CAIRO — A new parking law will give local police more discretion over writing tickets.
The law will allow police to write handicap parking tickets, sets limits for how long commercial vehicles can be parked and provides a framework for future restrictions.
“It gives local police more options,” Town Supervisor John Coyne said.
Town Councilman Jason Watts said the law is excessive.
“It’s just so they can give out tickets when they feel it’s necessary,” he said. “We have laws already.”
The law could pose difficulties for businesses such as his family business, Watts Oil, he said.
“To say that you can’t have a vehicle parked over 12,000 pounds — with my business, my trucks are over 12,000 pounds so that means one of my servicemen can’t take the vehicle home if he lives on Main Street,” Watts said. “It’s too much for our small town.”
There have been instances of boats and small dump trucks staying parked on Main Street for two to three weeks, Coyne said.
“Parking in front of the few businesses we have on Main Street is an inconvenience for those folks,” Coyne said. “Ultimately, I want them to find the owner and tell them to move it before writing a ticket. If they’re not able to, then they have the authority to do that.”
Commercial vehicles, which include vehicles more than 23 feet in length or 12,000 pounds, vehicles with snowplows, trailers, boats, campers, motor homes, recreational vehicles, storage containers and heavy construction vehicles, cannot be parked on town streets or highways between 10 p.m. and 6 a.m.
The law also provides options to put time limits on parking, prohibit stopping and standing, prohibit parking during certain hours or prohibit parking altogether when a resolution is passed by the town board.
Councilwoman Mary Jo Cords, who opposed the law, said it was too open-ended.

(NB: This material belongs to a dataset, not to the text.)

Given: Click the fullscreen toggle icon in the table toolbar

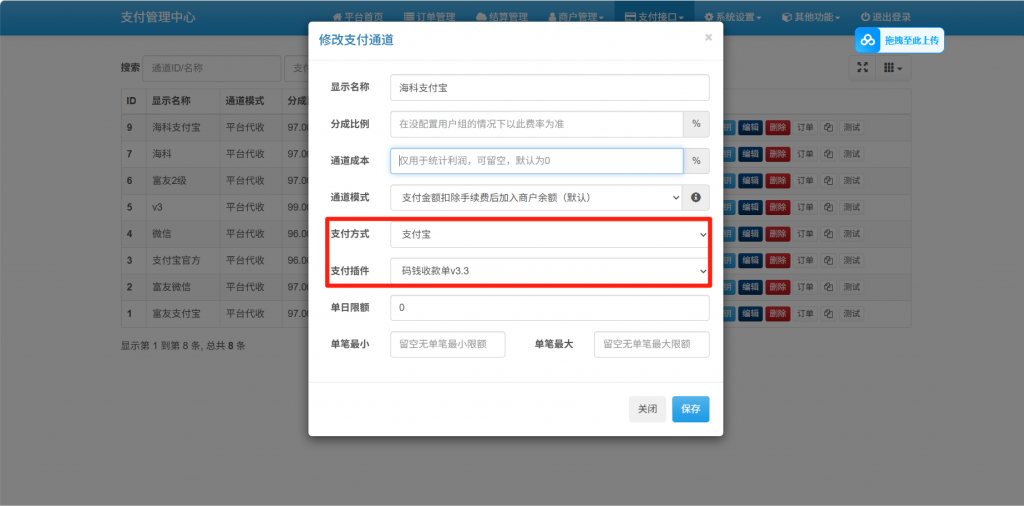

“The part about the handicap parking — that’s fine,” Cords said. “The rest of it, I don’t like how it’s so open-ended. There’s no designated streets, which at this point could mean you can’t park on every street in town.”
Enforcement could also be an issue, Cords said.
“I don’t like laws that people can enforce when they feel like it,” she said. “If it’s that important, it should be uniform. The law lent itself to too much abuse.”
Coyne expects the provisions of the law will be discussed and potentially implemented, as board members and residents bring up problem areas.
The board discussed using the new law to eliminate a parking spot on each side of Van Buren Drive to increase visibility, but no vote was taken.